Can We Fix It?




'A good writer always works at the impossible' Steinbeck wrote in his Journal of a Novel. It's one of the great books about writing, by one of the great writers of all time. I've been re-reading it, and seeing someone this good struggling to find the right words, to hold onto them once he has them is as inspiring as ever. 'I have a good feeling about this book now and I hope I can keep it' - maybe you've felt like that too? It's precisely how I'm feeling at the moment. Somewhere else this weekend I read that the process of creating something - whether it's a story, book, painting or piece of music, is like balancing a house of cards on a single fingertip.

It feels like a lot of things are in the balance at the moment, up in the air, on a personal and global level. I wonder how we'll look back at this time? Obama's defiant 'Yes We Can!' is a rallying cry familiar to anyone who spends a lot of time writing with cartoons playing in the background (Bob the Builder: 'Can we fix it? Yes we can!'). Good role models, mentors - whether cartoon, political or creative show us the way.

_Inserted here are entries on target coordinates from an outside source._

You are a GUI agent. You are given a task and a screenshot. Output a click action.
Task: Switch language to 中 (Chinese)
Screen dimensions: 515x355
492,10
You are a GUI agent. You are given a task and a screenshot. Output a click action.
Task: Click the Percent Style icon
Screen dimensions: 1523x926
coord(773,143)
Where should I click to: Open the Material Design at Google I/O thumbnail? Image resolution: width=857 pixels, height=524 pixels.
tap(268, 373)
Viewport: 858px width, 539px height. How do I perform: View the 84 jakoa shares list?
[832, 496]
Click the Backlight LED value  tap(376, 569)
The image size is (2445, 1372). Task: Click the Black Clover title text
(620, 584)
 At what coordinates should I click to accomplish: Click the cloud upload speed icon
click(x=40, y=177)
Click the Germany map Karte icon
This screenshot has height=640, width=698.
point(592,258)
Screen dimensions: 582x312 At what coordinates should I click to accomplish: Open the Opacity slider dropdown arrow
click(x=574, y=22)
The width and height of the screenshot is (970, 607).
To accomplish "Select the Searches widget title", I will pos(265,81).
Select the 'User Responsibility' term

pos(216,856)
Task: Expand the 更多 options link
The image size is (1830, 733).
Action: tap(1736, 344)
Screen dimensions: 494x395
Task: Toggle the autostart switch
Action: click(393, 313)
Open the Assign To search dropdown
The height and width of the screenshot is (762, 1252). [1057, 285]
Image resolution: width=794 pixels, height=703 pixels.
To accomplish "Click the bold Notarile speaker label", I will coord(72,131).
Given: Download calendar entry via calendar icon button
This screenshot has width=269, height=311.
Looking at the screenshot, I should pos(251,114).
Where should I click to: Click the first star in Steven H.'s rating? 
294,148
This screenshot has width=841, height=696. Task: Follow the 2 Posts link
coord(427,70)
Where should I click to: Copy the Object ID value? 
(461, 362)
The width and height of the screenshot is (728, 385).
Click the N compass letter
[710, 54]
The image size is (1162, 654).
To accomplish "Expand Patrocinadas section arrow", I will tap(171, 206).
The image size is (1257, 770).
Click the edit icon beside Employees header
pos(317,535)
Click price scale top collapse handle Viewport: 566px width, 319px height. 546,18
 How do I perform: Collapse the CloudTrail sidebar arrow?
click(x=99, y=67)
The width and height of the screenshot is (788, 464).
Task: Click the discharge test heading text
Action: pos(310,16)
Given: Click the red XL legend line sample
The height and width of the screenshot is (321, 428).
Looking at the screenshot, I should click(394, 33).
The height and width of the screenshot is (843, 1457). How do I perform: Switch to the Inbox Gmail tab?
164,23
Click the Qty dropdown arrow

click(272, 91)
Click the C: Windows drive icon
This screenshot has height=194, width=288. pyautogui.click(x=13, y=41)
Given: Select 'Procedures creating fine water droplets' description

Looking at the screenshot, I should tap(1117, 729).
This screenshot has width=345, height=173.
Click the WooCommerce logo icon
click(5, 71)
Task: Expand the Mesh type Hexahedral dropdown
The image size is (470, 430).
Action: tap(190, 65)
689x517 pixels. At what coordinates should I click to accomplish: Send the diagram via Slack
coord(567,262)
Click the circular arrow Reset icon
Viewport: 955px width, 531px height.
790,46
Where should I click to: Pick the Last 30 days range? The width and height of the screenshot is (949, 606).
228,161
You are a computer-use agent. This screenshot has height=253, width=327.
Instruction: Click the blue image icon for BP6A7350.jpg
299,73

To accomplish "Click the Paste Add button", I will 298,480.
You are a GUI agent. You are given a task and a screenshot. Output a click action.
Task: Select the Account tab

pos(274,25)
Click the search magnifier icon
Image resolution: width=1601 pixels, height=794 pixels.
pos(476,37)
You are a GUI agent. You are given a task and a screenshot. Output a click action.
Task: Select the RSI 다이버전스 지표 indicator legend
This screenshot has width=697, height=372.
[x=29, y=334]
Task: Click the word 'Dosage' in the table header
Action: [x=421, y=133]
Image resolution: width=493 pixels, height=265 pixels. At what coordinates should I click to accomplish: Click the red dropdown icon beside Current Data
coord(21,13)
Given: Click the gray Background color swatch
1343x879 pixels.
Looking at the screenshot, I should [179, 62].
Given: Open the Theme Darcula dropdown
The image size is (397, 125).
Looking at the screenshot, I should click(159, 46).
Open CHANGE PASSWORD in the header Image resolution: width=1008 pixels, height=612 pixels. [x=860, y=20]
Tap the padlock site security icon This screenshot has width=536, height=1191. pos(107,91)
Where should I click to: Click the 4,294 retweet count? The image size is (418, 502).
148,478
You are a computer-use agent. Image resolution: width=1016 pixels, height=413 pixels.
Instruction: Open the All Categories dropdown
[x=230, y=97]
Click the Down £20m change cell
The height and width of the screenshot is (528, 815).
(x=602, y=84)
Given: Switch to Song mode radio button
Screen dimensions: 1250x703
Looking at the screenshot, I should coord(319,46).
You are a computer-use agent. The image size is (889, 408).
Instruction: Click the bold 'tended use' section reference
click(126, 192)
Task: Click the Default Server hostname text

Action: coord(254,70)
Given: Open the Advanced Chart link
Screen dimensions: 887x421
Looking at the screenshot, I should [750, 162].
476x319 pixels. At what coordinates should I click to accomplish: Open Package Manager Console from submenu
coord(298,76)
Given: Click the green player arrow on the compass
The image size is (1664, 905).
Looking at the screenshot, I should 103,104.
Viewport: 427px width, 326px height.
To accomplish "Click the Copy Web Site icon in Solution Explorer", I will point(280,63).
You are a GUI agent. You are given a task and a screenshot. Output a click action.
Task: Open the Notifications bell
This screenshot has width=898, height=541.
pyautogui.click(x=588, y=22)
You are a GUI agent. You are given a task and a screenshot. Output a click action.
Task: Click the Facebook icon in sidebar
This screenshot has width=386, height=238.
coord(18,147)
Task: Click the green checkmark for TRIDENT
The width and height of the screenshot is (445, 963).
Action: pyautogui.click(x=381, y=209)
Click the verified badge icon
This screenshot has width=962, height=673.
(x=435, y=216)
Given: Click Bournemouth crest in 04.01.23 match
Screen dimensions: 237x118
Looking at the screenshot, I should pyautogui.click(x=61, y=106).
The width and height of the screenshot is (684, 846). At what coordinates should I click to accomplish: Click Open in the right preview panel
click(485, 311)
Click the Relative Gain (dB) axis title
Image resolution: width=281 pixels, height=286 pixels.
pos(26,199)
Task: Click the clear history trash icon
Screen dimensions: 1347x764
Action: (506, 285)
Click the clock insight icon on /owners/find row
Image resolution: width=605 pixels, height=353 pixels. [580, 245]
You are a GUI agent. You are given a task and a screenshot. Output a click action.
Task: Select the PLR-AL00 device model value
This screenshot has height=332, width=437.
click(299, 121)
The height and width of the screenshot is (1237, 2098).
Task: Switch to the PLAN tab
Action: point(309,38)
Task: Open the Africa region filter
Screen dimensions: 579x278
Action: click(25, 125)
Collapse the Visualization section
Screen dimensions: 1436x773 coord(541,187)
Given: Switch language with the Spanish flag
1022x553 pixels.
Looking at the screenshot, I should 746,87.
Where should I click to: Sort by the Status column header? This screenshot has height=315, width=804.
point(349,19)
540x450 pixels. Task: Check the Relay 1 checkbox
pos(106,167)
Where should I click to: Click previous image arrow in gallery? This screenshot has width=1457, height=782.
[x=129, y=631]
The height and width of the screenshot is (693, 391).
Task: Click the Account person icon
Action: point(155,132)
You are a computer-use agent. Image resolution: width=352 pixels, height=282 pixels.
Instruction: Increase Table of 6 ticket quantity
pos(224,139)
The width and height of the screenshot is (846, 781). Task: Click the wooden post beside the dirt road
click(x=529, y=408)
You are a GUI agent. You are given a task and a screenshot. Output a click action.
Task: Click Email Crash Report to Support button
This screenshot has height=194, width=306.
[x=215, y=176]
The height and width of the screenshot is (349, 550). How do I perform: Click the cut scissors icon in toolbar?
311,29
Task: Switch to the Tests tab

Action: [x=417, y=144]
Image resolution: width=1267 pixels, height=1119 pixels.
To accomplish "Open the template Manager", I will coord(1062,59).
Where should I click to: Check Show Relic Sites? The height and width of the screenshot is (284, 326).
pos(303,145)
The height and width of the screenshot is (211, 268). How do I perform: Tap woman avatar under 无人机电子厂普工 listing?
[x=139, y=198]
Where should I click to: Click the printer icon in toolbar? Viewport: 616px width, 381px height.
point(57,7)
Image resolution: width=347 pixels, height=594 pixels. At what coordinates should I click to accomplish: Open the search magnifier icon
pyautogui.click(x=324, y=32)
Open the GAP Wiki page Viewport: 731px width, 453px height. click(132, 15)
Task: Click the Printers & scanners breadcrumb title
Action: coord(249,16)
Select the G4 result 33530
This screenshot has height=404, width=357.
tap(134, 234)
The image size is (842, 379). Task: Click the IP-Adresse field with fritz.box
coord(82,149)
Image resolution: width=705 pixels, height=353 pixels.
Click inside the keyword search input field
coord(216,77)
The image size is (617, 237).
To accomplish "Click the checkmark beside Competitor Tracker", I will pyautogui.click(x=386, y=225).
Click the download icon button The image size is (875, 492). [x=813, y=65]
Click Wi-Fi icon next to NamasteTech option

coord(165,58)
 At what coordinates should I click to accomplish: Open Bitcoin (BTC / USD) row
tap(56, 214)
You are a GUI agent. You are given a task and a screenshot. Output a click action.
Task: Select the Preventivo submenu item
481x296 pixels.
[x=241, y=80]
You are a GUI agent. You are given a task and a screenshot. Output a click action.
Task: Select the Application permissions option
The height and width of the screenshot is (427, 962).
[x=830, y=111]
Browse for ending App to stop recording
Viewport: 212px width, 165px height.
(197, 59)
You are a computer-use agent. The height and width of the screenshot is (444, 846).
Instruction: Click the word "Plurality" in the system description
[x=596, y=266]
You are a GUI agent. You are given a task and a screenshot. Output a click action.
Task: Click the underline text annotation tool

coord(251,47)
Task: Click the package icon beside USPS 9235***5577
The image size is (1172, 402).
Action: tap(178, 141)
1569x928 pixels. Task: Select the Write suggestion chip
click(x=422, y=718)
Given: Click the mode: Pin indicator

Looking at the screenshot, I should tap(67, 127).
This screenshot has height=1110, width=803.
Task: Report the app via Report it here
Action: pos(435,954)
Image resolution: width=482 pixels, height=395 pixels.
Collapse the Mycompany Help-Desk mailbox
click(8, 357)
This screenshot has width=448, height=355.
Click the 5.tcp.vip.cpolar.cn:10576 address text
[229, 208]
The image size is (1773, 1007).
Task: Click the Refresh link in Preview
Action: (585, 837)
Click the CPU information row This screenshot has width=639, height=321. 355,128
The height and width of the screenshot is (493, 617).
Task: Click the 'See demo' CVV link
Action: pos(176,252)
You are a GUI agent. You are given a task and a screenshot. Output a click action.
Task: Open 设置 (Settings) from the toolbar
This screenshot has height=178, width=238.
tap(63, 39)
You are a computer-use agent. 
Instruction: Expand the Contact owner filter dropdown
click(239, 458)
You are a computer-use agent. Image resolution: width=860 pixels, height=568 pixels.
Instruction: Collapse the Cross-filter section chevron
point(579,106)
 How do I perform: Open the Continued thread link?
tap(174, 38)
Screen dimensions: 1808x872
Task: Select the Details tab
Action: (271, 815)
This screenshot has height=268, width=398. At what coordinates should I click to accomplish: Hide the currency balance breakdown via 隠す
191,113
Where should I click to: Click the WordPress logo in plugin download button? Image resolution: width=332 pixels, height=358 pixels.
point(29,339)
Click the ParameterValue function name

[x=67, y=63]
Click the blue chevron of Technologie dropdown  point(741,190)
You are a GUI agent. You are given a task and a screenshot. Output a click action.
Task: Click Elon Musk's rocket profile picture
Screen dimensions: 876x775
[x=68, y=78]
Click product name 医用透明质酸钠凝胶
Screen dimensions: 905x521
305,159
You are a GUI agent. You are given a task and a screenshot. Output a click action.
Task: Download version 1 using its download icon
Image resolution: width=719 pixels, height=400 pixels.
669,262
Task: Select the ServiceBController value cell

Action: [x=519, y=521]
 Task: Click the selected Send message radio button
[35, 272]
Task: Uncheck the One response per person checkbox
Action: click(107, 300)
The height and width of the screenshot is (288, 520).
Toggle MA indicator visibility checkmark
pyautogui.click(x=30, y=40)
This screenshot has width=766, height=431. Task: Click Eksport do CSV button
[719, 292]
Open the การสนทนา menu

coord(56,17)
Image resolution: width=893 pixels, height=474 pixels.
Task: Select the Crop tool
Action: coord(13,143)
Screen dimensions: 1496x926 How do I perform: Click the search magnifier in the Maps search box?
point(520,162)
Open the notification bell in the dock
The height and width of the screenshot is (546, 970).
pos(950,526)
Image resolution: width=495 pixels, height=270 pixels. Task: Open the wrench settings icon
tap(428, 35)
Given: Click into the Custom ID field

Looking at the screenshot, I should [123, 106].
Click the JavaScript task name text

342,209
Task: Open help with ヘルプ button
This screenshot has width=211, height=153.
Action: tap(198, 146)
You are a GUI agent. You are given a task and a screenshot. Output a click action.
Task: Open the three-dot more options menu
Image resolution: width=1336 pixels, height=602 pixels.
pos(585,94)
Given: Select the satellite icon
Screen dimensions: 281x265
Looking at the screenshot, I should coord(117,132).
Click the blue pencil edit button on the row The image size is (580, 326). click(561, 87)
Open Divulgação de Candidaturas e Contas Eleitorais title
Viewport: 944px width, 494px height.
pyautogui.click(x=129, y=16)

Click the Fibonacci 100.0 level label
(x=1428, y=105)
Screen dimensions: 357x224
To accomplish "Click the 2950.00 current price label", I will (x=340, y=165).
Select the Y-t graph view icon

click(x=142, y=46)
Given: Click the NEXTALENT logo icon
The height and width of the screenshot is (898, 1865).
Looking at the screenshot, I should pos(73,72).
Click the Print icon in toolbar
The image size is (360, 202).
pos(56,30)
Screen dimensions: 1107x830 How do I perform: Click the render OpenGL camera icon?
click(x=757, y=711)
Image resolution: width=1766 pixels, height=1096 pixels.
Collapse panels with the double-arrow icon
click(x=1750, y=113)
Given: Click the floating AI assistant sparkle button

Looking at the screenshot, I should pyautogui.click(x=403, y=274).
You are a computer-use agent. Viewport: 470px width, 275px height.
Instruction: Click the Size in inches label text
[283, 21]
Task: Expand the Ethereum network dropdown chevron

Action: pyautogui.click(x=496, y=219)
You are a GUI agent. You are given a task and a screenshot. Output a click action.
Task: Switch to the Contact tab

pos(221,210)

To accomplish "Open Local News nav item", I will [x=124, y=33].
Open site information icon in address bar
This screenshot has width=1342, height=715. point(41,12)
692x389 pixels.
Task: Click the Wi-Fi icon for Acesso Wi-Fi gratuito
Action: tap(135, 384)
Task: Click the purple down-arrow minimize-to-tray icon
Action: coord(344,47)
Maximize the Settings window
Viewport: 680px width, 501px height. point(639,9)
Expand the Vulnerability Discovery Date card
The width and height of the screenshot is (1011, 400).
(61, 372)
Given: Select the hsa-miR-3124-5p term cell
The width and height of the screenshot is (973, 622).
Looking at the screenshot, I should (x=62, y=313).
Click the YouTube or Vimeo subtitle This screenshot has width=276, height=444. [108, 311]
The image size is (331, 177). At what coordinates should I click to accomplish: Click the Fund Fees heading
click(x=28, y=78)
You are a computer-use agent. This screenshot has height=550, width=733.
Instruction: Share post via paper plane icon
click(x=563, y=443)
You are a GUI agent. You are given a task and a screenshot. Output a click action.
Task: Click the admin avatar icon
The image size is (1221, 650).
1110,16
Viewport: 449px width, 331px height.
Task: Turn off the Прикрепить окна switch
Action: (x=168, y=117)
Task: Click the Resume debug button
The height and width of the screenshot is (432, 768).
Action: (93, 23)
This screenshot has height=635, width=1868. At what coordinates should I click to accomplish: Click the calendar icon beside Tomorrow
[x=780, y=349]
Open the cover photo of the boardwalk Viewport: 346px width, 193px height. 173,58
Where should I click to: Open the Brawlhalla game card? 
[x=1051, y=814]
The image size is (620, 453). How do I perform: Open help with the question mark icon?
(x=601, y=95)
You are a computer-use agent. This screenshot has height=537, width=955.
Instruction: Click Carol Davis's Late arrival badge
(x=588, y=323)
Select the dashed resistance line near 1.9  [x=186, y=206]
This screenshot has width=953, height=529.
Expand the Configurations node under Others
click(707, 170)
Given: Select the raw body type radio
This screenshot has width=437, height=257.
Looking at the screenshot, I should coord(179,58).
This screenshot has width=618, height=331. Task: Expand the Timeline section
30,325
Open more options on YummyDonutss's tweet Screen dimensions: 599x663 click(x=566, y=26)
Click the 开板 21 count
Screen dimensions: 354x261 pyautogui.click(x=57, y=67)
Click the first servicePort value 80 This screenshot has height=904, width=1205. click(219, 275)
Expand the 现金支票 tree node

I was lucky enough to get this sense that you can do anything if you put your mind to it instilled early on. I was awarded a painting scholarship to a boy's public school in Devon, and my tutor was like the love child of Mr Chips and Alfred E Neumann - all flapping academic gown and cheeky gap-toothed grin as he swept down the stone corridors. It was a bonkers place - the hunting parson Jack Russell (as in the dogs) was an old boy, and while I was there Christopher Ondaatje (philanthropist, adventurer, writer, Olympian and brother of Michael 'The English Patient' Ondaatje), bestowed a theatre on the school. Because of the large purple turret at the centre of the new building it became known as 'the purple condom'. When you are one of a handful of girls in a resolutely masculine environment like this, where even the buildings are phallic it's sink or swim. As a teacher, my lovely old tutor gave me the greatest gift you can give anyone - the sense that no matter how hard things get you can work through it. No matter what you are up against, you can survive. No matter how impossible the task you've set yourself seems, you can do it. The question is not 'what's going to happen to me?' but 'what can I make of this?' Can we fix it? Yes we can.

TODAY'S PROMPT: Steinbeck said: 'This book will be the most difficult of all I have ever attempted. Whether I am good enough or gifted enough remains to be seen. I do have a good background. I have love and I have had pain'. These words were written - literally - in parallel with 'East of Eden' in a single journal. That sense of not knowing if you are good enough is what stops a lot of creative acts before they begin. It's the fear of not being good enough. Today, why not have a think about your attitude to fear? What's stopping you? What's to lose? Maybe you've been lucky enough to come across some real life mentors, or found writers whose stories have inspired you? Diving into it, free falling into the words and images none of us ever knows how good the end work will be. Every writer and artist alive, I think, feels this uncertainty. Writing is a very isolated job and it's good to remind yourself of this - we're all as scared as each other. I very much feel this as I return to book three - am I good enough or gifted enough to tell the story? Since planning the book it has changed - and I've changed a great deal in the last few months. Steinbeck talked about love, pain, anger - I'm going back to the next draft with altered perceptions of all of these. It's going to make it a better book, that's my gut instinct, but right now the task, balancing the house of cards feels 'impossible'. As Annie Dillard said, leave a manuscript alone for a while and it goes feral - you had better go back to it wielding a chair and cracking a whip - bring on the lions.